Exercise: Reproduce the items word for word, starting from the first line and continuing through the line containing "pyautogui.click(x=770, y=23)", with that line included. Leave the pictures out of your answer.

Records for this task:

"""

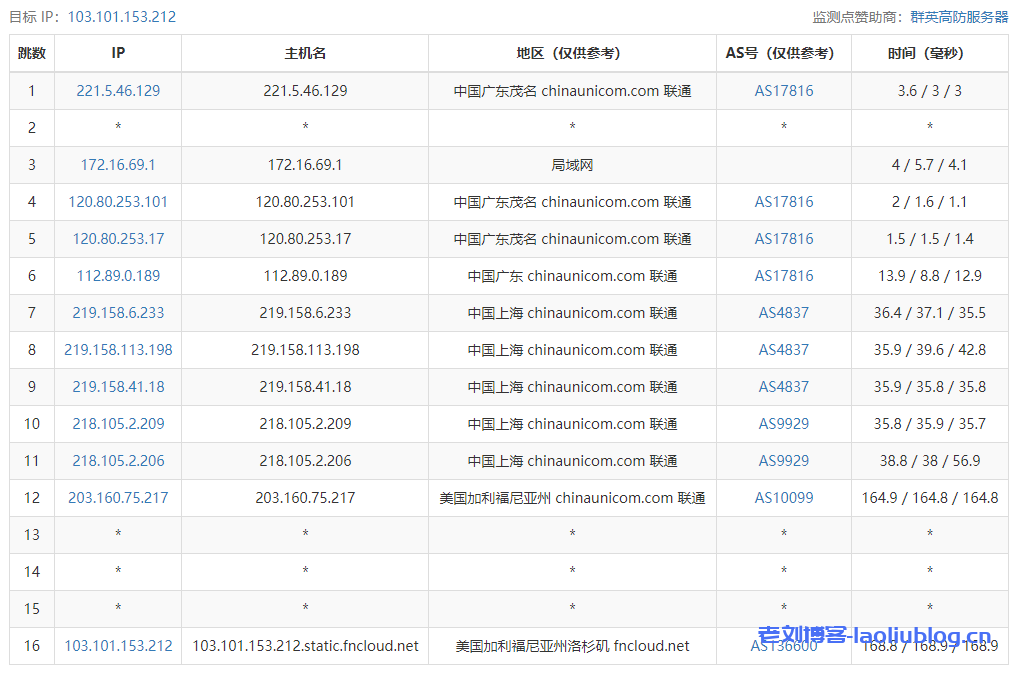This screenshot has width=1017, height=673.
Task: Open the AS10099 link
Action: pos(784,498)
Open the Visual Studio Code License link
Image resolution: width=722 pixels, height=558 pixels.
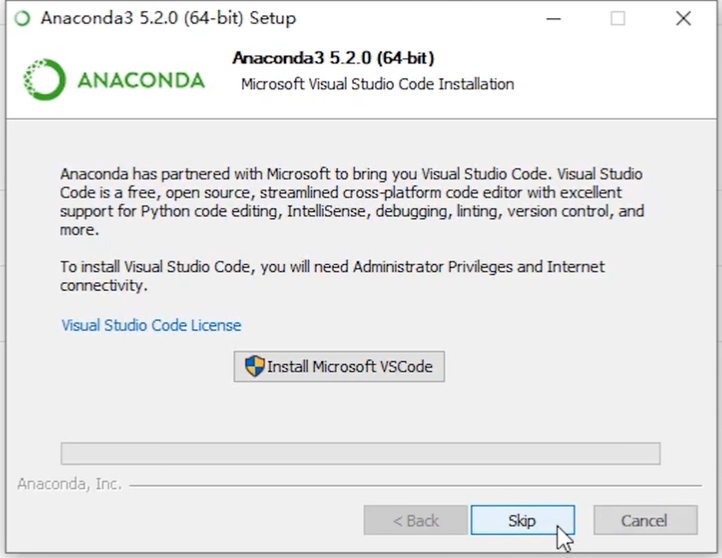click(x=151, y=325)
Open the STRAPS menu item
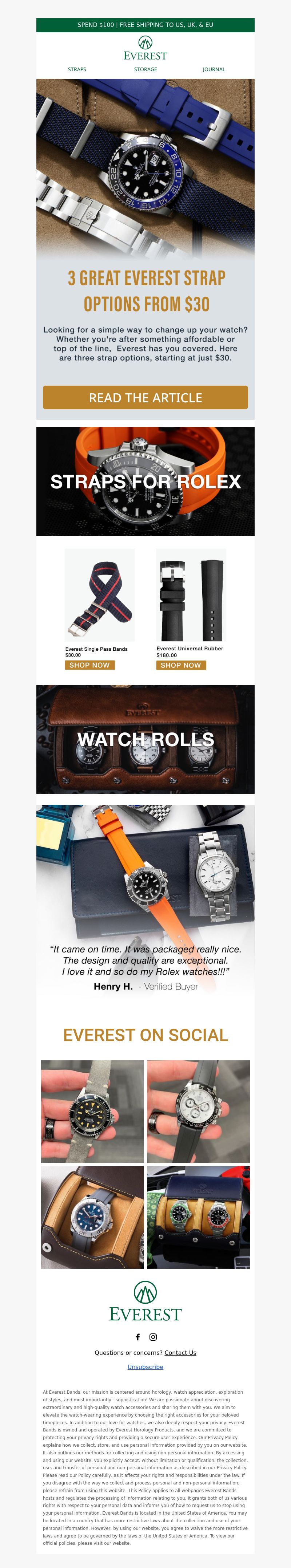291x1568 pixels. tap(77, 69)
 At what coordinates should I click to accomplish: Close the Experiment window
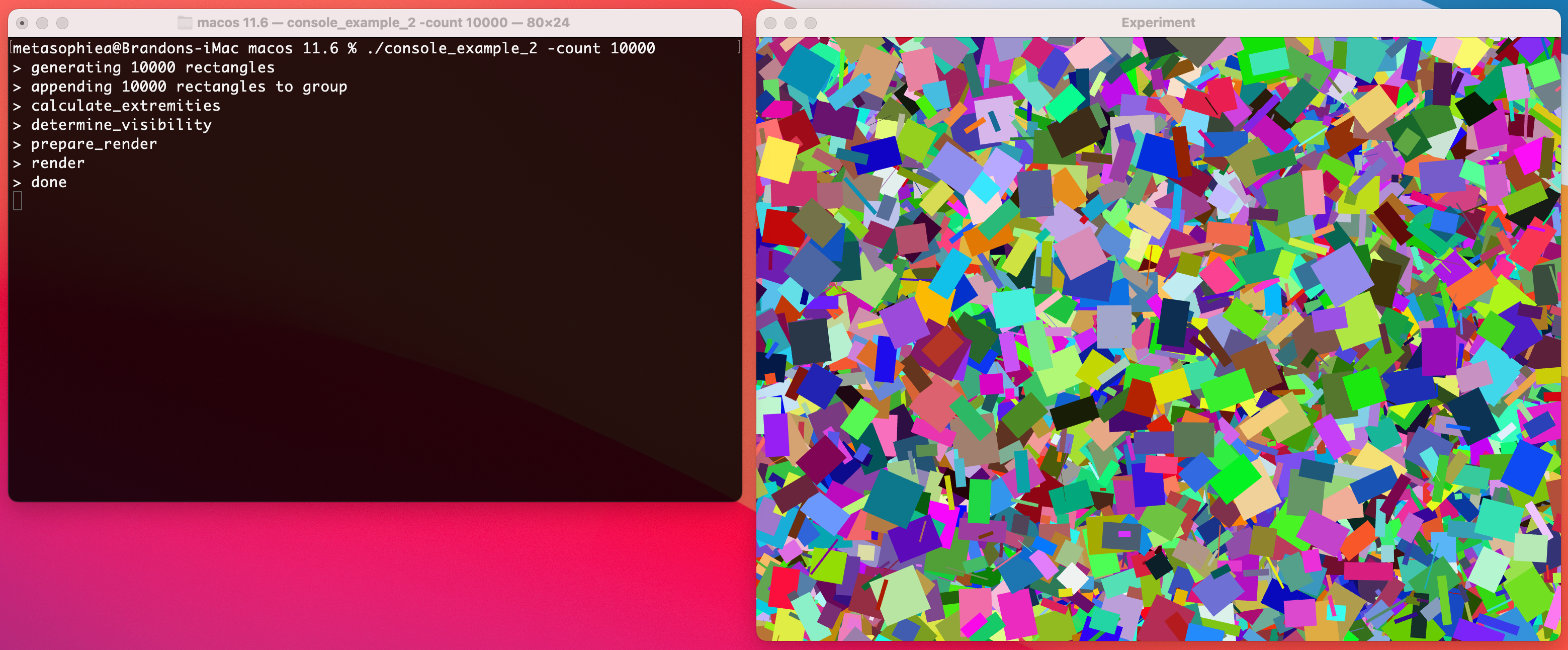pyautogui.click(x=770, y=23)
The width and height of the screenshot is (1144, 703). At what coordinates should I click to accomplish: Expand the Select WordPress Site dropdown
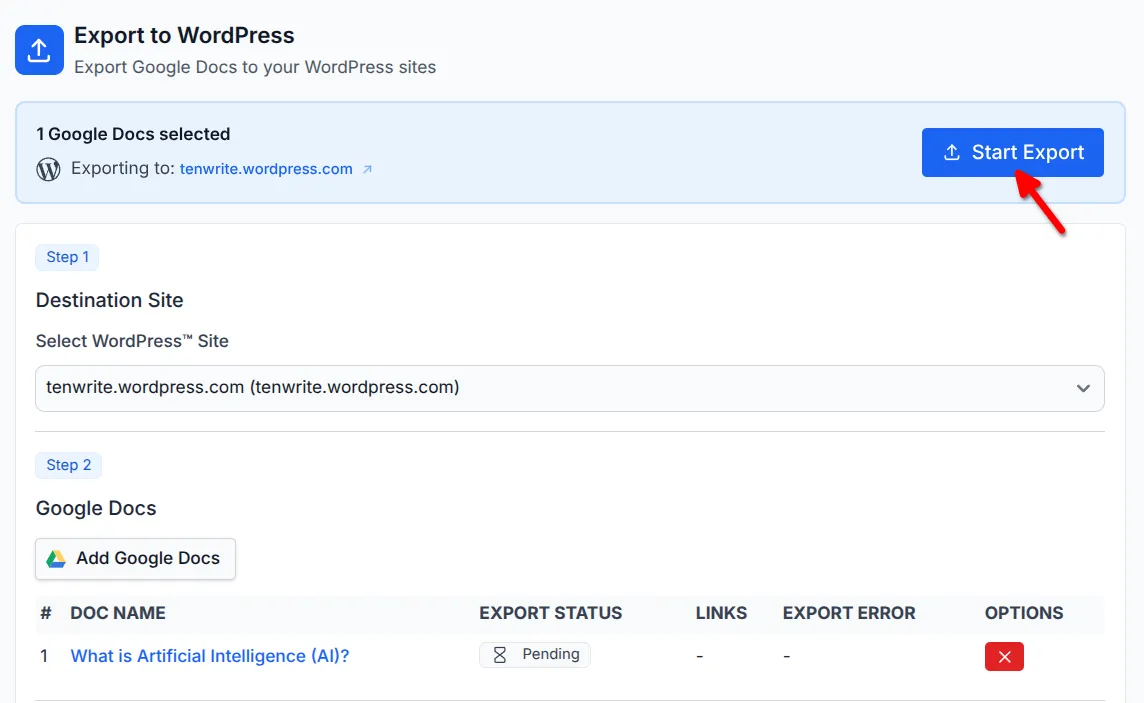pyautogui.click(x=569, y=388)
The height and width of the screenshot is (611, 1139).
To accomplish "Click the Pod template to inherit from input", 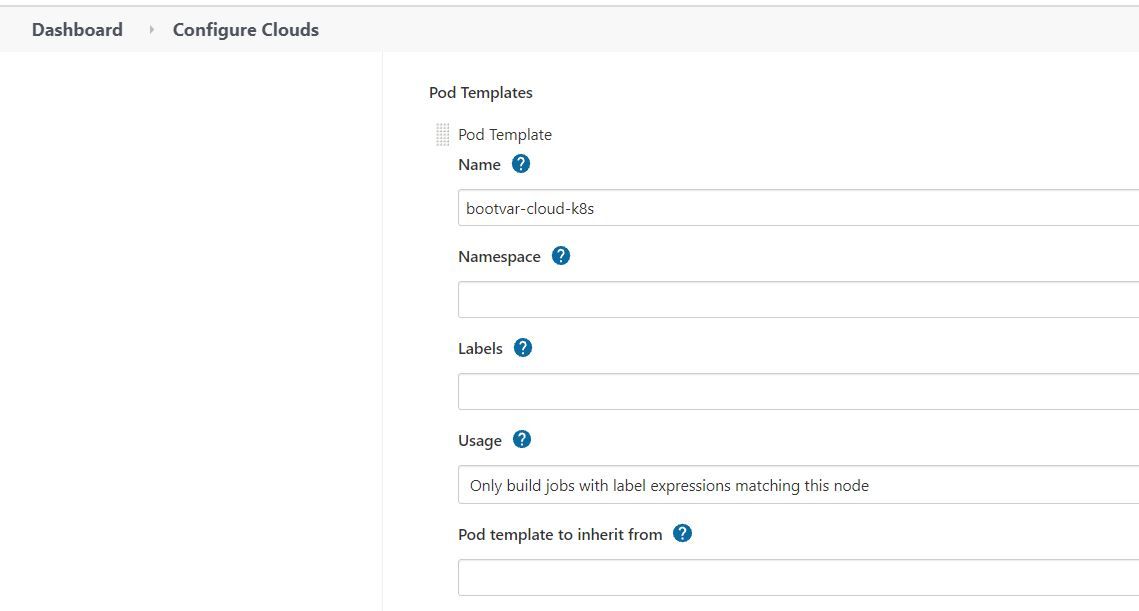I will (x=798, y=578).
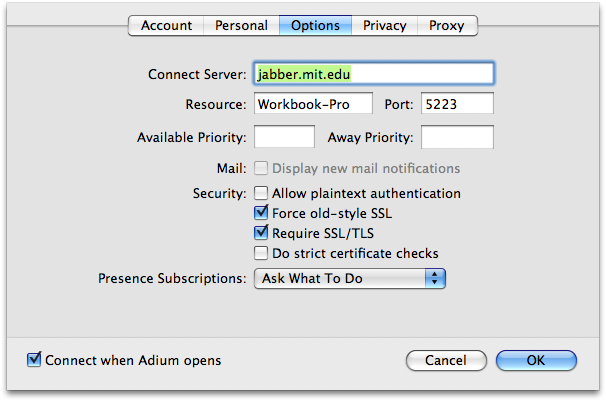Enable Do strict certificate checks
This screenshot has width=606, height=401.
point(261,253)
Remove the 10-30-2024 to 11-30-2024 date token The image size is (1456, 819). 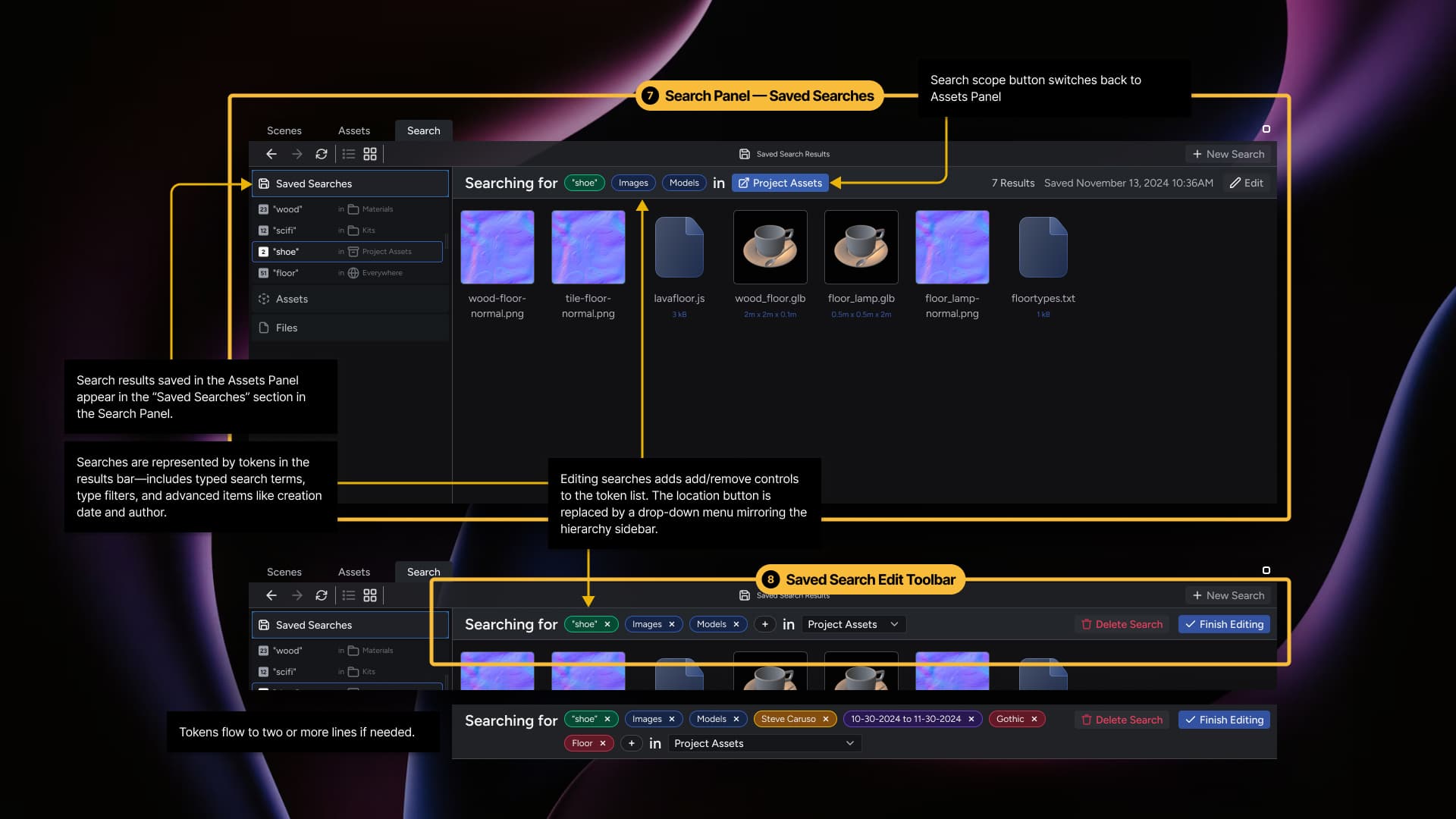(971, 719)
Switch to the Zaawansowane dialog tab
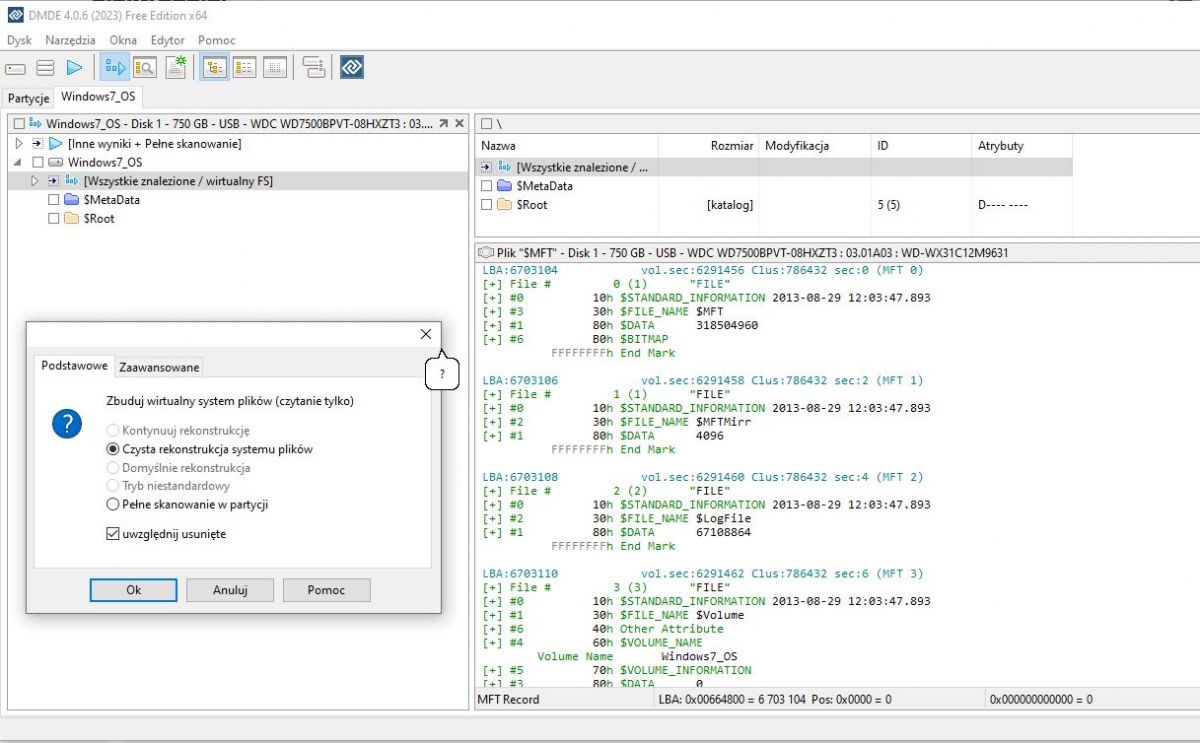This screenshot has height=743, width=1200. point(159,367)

"""

Task response:
This screenshot has width=1017, height=673.
Task: Open the AS10099 link
Action: pos(784,498)
Open the Visual Studio Code License link
Image resolution: width=722 pixels, height=558 pixels.
click(x=151, y=325)
Open the STRAPS menu item
291x1568 pixels. tap(77, 69)
 At what coordinates should I click to accomplish: Close the Experiment window
pyautogui.click(x=770, y=23)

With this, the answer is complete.